_Information given_.
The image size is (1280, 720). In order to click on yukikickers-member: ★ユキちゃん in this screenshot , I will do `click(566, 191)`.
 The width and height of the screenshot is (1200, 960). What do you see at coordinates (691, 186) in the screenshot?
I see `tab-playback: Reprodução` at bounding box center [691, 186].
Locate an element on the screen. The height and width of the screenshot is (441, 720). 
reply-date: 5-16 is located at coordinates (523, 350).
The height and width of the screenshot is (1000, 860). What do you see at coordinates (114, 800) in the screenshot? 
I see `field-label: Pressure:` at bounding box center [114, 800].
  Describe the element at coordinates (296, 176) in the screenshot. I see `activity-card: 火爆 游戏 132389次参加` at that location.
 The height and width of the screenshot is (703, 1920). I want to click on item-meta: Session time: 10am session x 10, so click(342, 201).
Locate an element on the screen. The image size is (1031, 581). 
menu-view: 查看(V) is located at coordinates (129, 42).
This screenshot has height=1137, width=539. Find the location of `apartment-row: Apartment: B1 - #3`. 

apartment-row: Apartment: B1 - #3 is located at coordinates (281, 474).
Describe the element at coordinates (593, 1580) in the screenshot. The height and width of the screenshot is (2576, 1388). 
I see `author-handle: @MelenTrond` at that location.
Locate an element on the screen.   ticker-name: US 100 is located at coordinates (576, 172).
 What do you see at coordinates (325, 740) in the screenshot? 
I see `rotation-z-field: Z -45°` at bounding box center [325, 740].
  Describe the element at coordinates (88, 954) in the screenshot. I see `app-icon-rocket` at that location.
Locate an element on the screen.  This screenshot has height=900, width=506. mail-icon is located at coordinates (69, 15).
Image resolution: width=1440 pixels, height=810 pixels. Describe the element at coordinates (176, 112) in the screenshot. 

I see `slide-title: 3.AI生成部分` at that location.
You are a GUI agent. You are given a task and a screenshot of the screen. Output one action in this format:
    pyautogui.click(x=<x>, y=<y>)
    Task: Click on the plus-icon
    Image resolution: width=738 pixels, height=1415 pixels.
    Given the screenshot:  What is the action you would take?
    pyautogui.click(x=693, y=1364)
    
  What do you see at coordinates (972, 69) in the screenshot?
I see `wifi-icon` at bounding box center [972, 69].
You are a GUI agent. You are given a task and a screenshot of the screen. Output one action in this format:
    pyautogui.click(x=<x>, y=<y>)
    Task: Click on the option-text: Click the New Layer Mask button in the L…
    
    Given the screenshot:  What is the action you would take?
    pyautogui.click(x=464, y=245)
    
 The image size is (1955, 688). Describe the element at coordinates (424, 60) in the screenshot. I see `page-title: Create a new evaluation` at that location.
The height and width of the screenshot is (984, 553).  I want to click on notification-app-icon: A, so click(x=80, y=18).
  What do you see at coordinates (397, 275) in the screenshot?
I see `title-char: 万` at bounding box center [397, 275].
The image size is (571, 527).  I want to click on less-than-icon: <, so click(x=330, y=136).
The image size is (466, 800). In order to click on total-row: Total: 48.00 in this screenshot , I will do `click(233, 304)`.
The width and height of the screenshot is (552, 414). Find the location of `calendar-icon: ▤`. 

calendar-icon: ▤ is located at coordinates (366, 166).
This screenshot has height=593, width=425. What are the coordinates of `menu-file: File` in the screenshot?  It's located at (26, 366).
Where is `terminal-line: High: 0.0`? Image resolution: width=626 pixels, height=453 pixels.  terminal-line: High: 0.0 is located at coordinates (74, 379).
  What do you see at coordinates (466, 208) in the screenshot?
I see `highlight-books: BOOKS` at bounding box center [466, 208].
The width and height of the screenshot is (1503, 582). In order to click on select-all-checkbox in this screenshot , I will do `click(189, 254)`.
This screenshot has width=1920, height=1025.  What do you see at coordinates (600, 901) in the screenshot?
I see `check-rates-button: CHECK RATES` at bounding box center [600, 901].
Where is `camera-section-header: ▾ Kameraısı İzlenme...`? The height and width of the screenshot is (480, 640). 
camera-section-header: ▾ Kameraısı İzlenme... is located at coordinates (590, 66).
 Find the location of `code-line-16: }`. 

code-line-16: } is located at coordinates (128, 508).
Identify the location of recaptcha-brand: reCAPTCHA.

_The task_. Please recast the listing above as a JSON list of strings, one string per line and blank lines left out, covering only the part that opens with the line containing "What do you see at coordinates (325, 740)" and closes with the line containing "The image size is (571, 527).", both included.

_Expected answer_.
[
  " What do you see at coordinates (325, 740) in the screenshot? ",
  "I see `rotation-z-field: Z -45°` at bounding box center [325, 740].",
  "  Describe the element at coordinates (88, 954) in the screenshot. I see `app-icon-rocket` at that location.",
  "Locate an element on the screen.  This screenshot has height=900, width=506. mail-icon is located at coordinates (69, 15).",
  "Image resolution: width=1440 pixels, height=810 pixels. Describe the element at coordinates (176, 112) in the screenshot. ",
  "I see `slide-title: 3.AI生成部分` at that location.",
  "You are a GUI agent. You are given a task and a screenshot of the screen. Output one action in this format:",
  "    pyautogui.click(x=<x>, y=<y>)",
  "    Task: Click on the plus-icon",
  "    Image resolution: width=738 pixels, height=1415 pixels.",
  "    Given the screenshot:  What is the action you would take?",
  "    pyautogui.click(x=693, y=1364)",
  "  What do you see at coordinates (972, 69) in the screenshot?",
  "I see `wifi-icon` at bounding box center [972, 69].",
  "You are a GUI agent. You are given a task and a screenshot of the screen. Output one action in this format:",
  "    pyautogui.click(x=<x>, y=<y>)",
  "    Task: Click on the option-text: Click the New Layer Mask button in the L…",
  "    Given the screenshot:  What is the action you would take?",
  "    pyautogui.click(x=464, y=245)",
  " The image size is (1955, 688). Describe the element at coordinates (424, 60) in the screenshot. I see `page-title: Create a new evaluation` at that location.",
  "The height and width of the screenshot is (984, 553).  I want to click on notification-app-icon: A, so click(x=80, y=18).",
  "  What do you see at coordinates (397, 275) in the screenshot?",
  "I see `title-char: 万` at bounding box center [397, 275].",
  "The image size is (571, 527).  I want to click on less-than-icon: <, so click(x=330, y=136)."
]